Dataset entries:

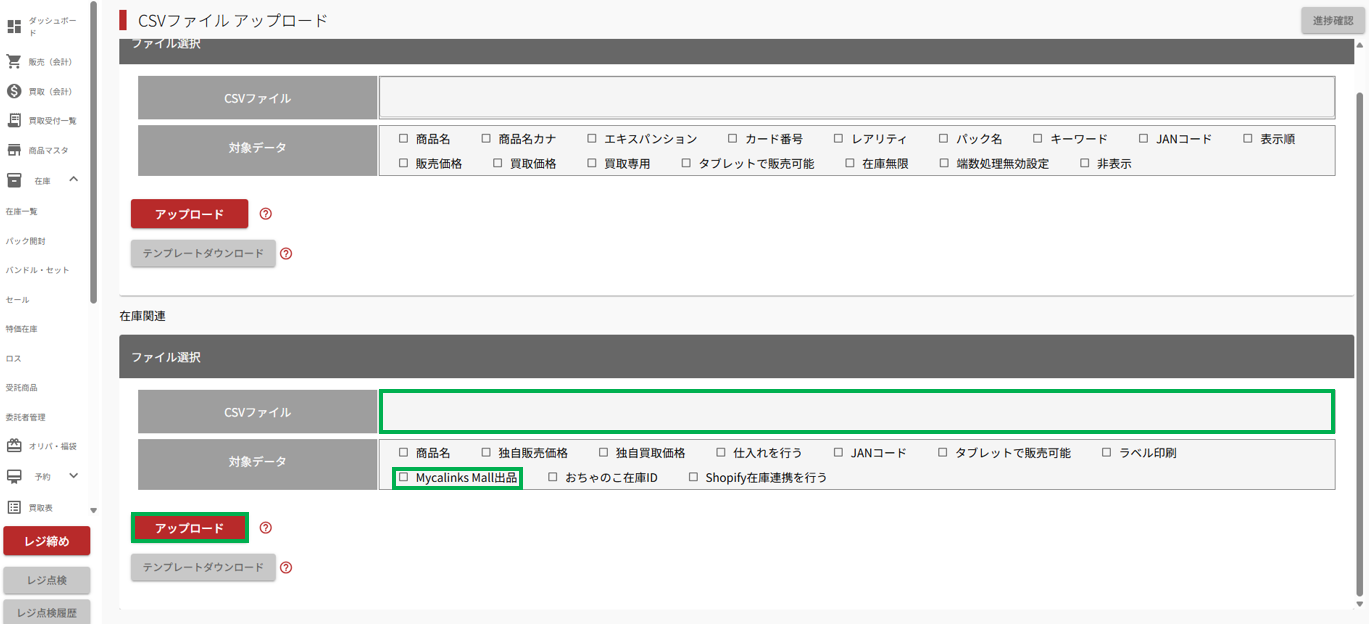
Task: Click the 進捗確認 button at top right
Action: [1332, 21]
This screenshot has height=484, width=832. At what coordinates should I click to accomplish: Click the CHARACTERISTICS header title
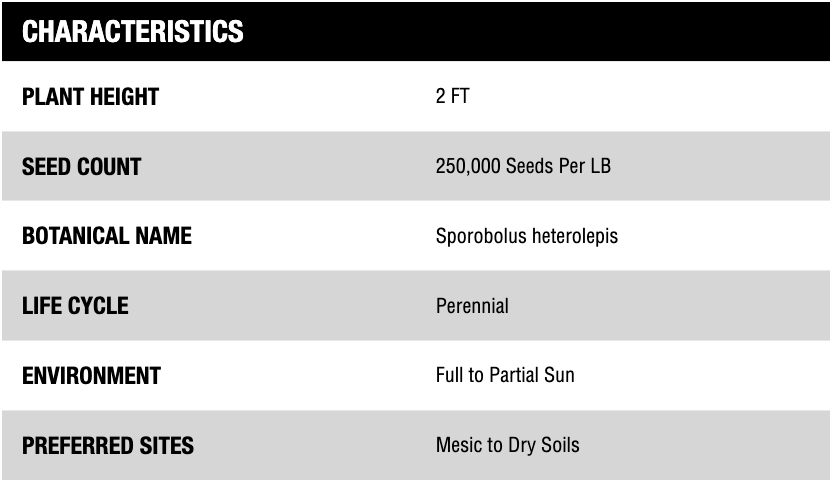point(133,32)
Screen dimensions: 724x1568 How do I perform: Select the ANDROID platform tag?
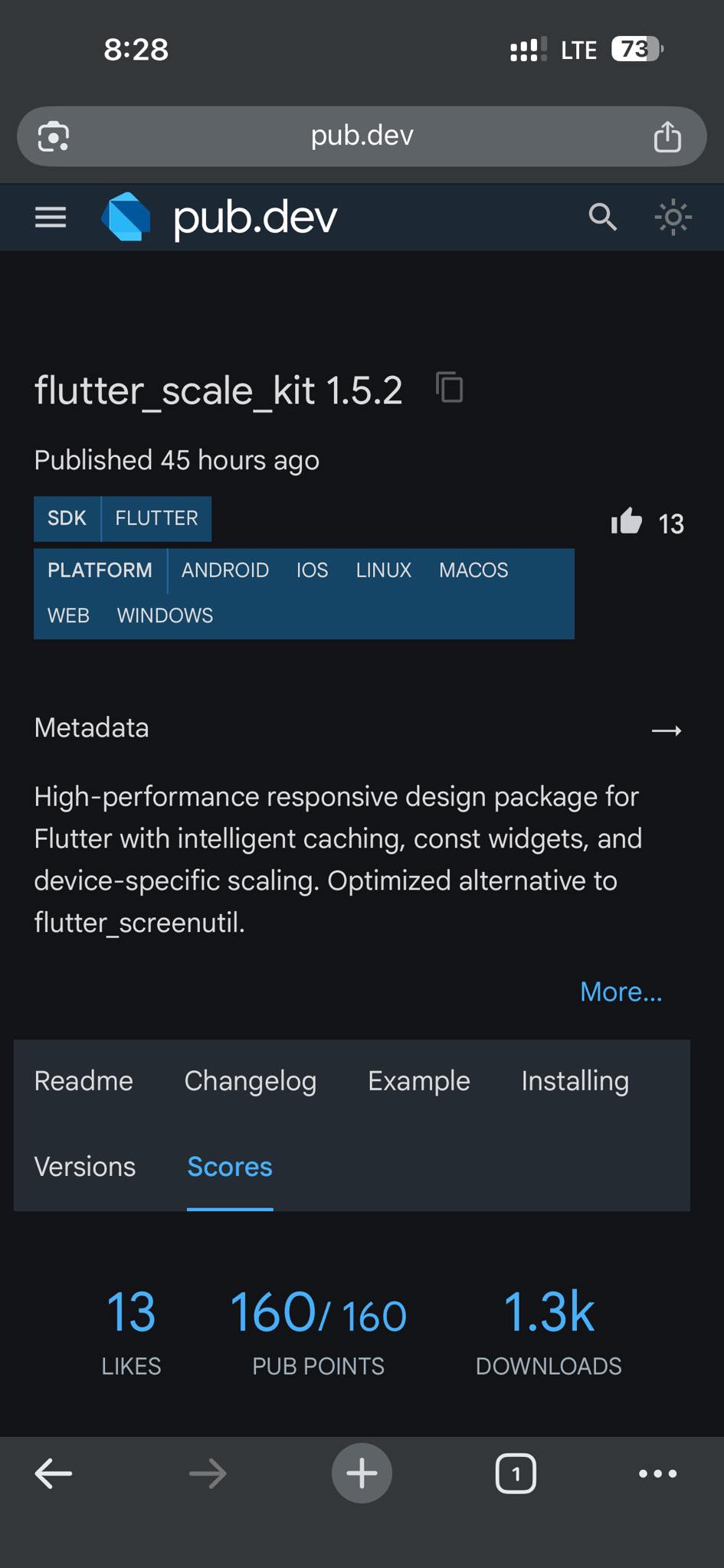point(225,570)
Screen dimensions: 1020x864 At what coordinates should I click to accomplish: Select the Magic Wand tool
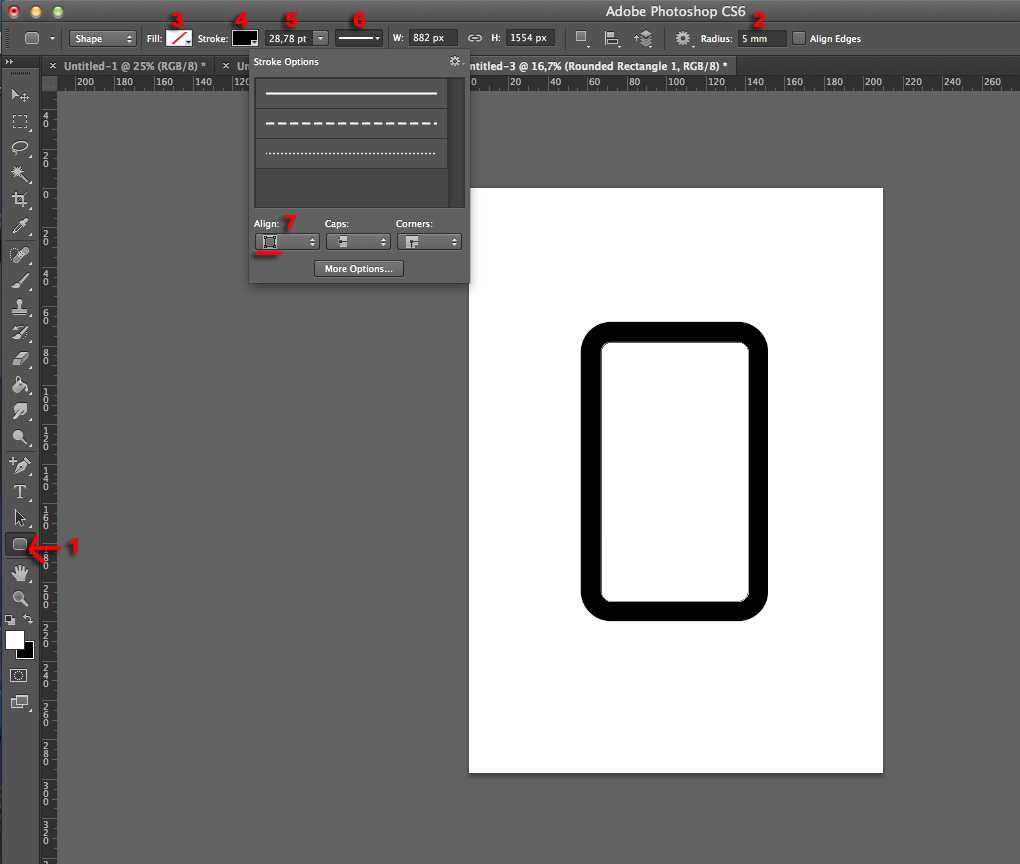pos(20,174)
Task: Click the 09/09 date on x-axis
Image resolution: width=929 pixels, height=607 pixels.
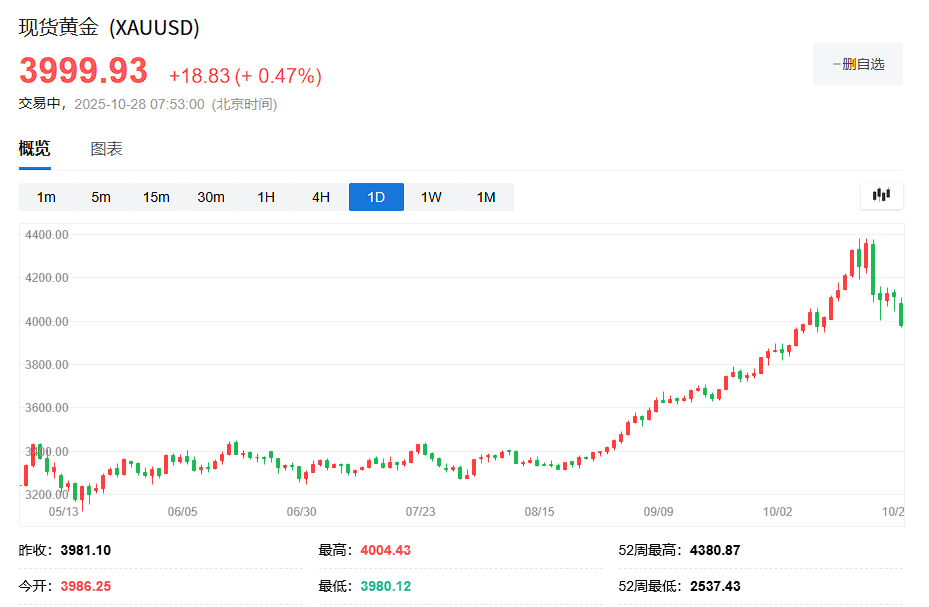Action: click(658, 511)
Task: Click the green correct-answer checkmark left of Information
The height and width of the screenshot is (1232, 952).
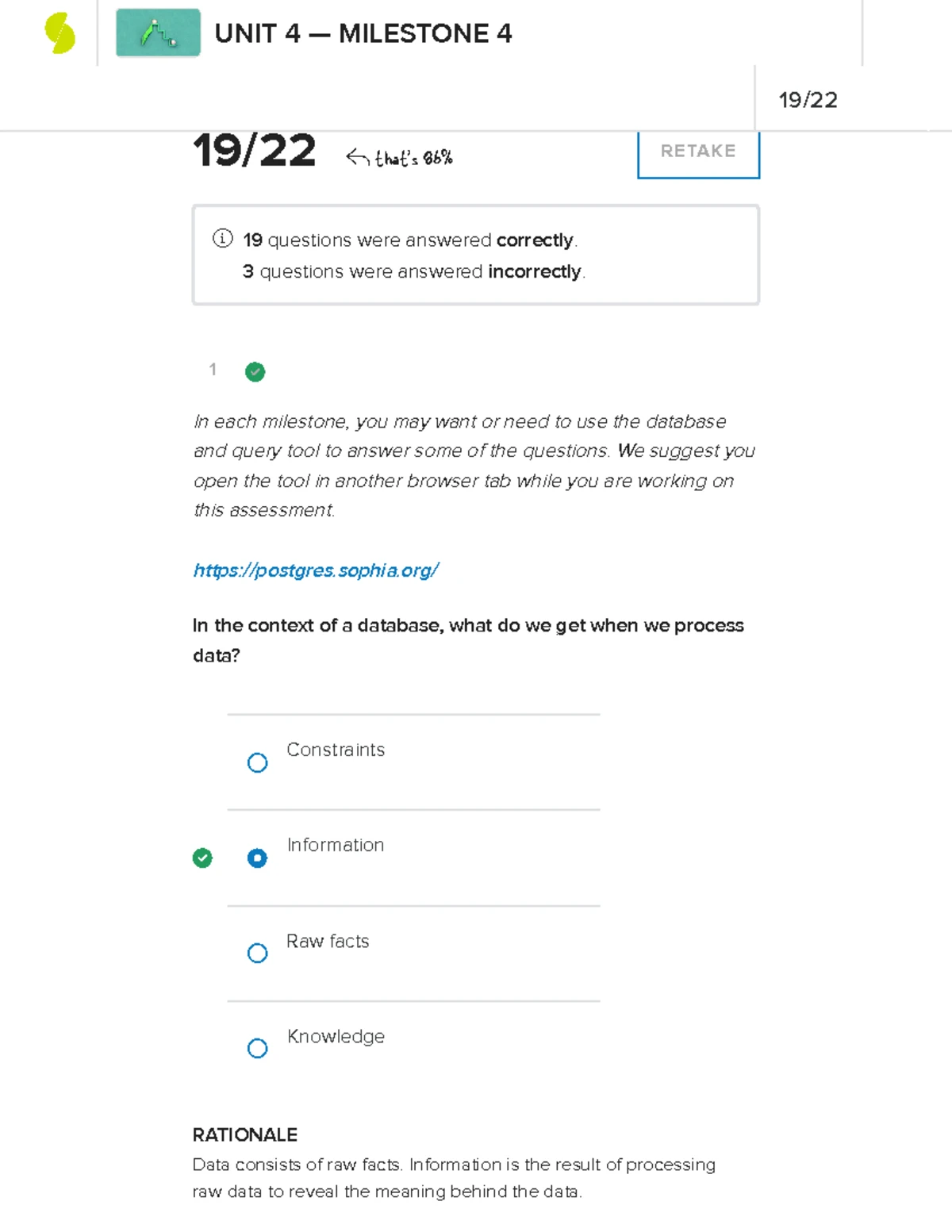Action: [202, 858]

Your objective: The lines from the one that contains "Task: Click the 09/09 date on x-axis" through the end of the data, repeated exactly and with no pictures, make up the whole answer.

Answer area:
Task: Click the 09/09 date on x-axis
Image resolution: width=929 pixels, height=607 pixels.
Action: click(658, 511)
Task: Click the green correct-answer checkmark left of Information
The height and width of the screenshot is (1232, 952).
Action: [202, 858]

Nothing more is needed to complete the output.